There are many alternatives to look at when you find yourself in need of debt consolidation. However, it often depends on your unique situation what is the best option. The ultimate goal though, is to increase your cash flow and affordability. If you in the end find yourself with only one debt, or bill, to pay, it will be easier for you to service and maintain a good payment profile.
So what options can you look at? If you are a home owner, the "cheapest" option is to make use of the equity in your property, and apply for a second home loan. With this type of loan, you will get a lower interest rate, and a longer repayment period. In effect you will have a lower monthly repayment, and very likely to be able to pay it off sooner.
This type of loan is viewed as a normal loan, and will not reflect in a negative way on your credit profile.
But what if you don't have equity in your property? Or if you don't own a property at all?

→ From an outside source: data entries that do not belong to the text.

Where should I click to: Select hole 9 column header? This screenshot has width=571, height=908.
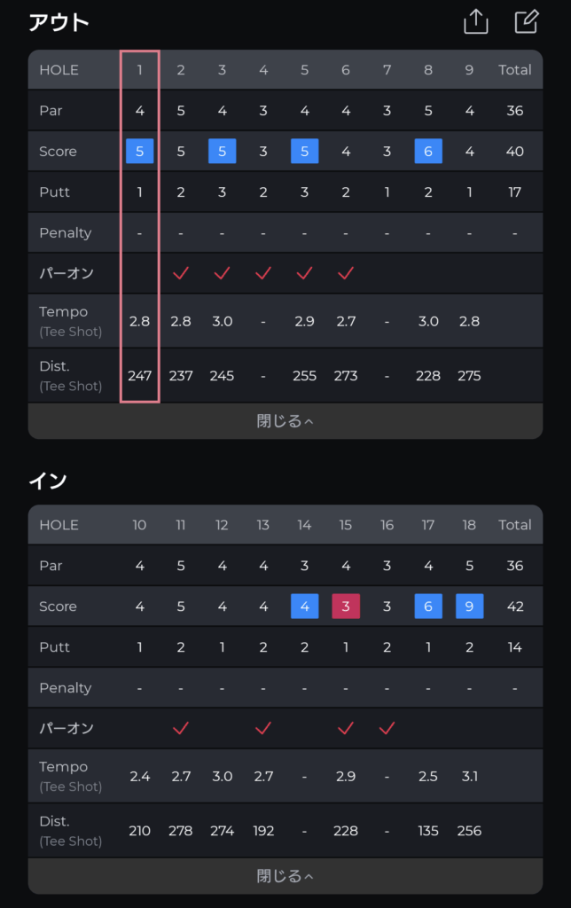click(469, 70)
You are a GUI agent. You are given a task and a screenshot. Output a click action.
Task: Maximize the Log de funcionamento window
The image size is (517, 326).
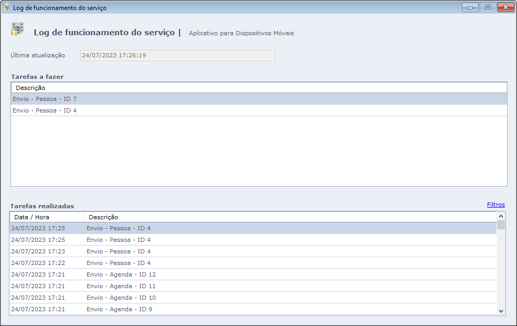click(488, 7)
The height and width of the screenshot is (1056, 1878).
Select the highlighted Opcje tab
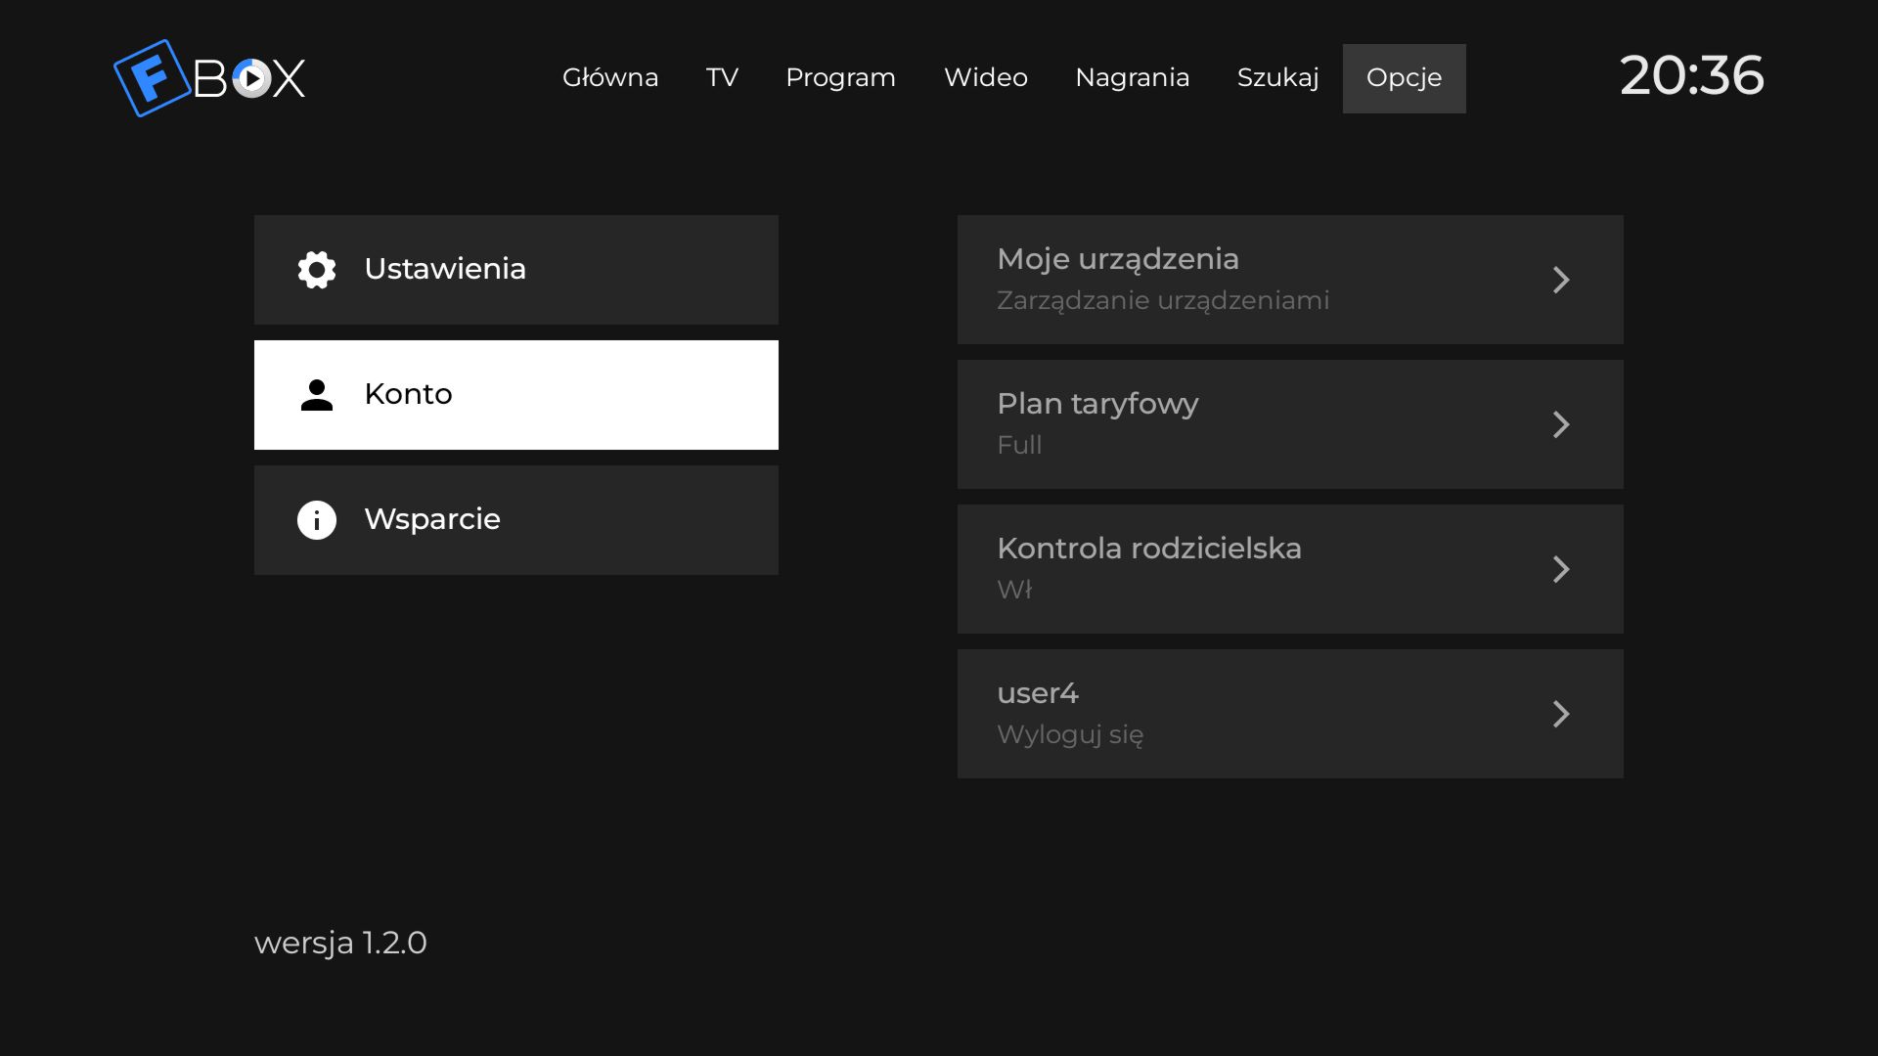[x=1404, y=78]
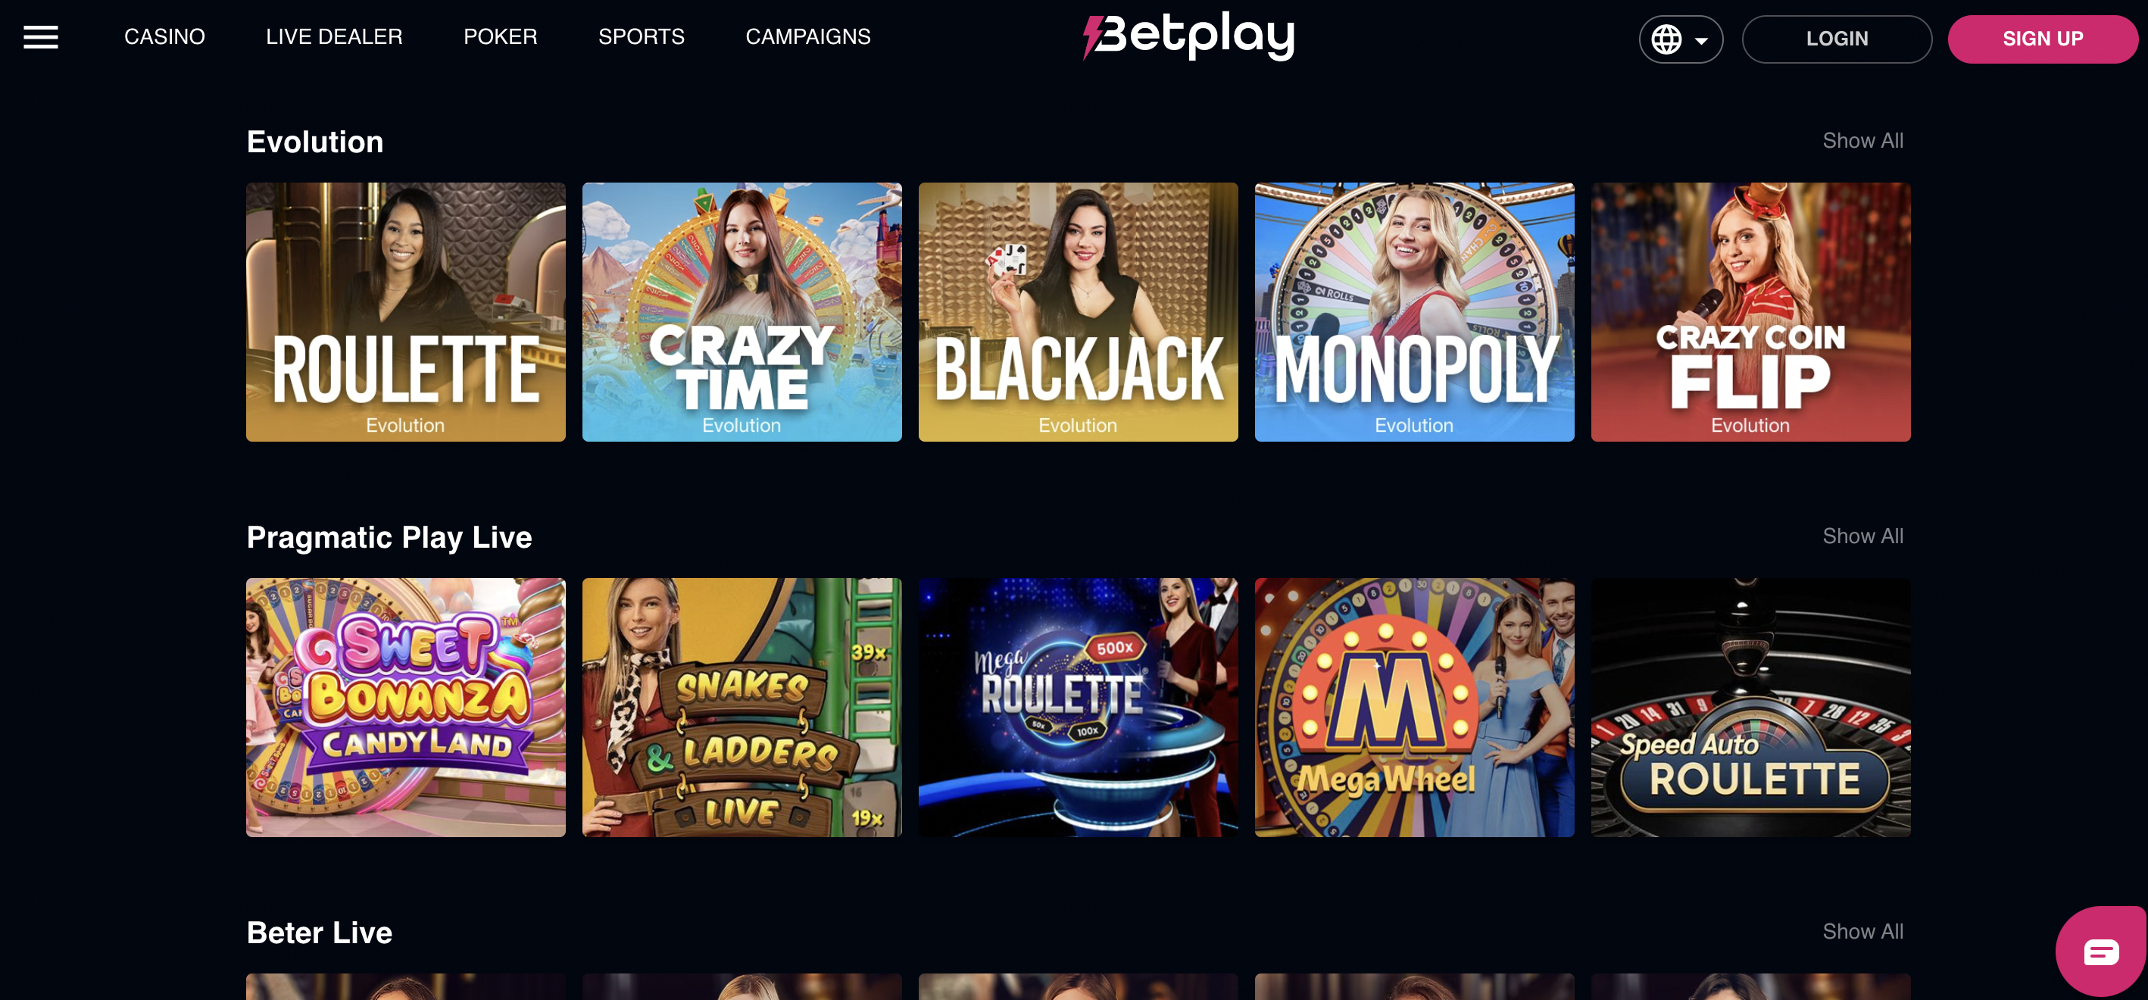Screen dimensions: 2148x1000
Task: Open the live chat bubble icon
Action: click(x=2100, y=952)
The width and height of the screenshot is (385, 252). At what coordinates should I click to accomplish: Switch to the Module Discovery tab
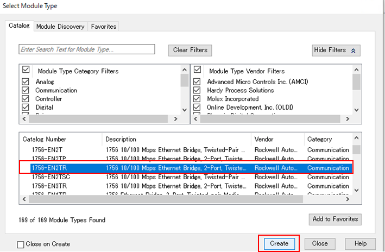(60, 26)
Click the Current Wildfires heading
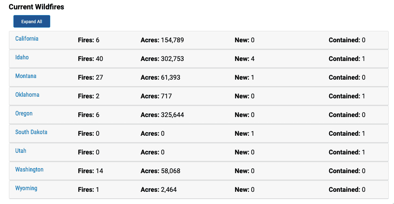Image resolution: width=394 pixels, height=204 pixels. pos(36,7)
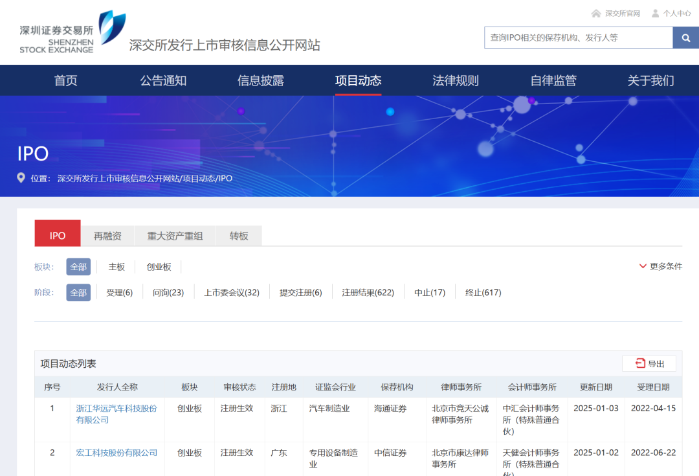Click the home icon for 深交所官网
699x476 pixels.
[x=596, y=14]
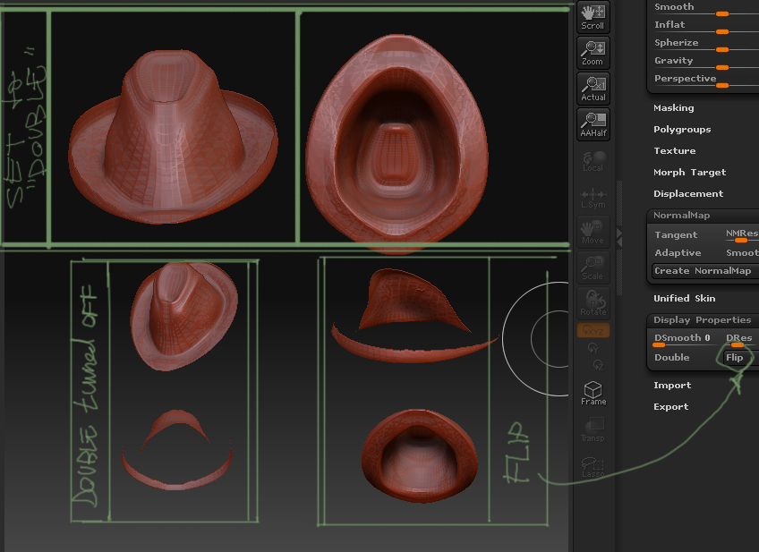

There are alternatives.
One option would be to apply for one, larger personal loan. This would help with only having one payment at the end of each month, instead of multiple. It's also worth mentioning that a larger loan can often mean a better lending rate, in comparison with smaller loans.
If you find yourself in a situation where no financial institution is willing to grant you additional credit, don't just leave it. Make contact with your creditors, and explain the situation. They might be able to assist you with extending the loan term, or improve the interest rate you are paying. By doing this you also show your creditor that you are responsible and are willing to make arrangements to pay back the debt you have made.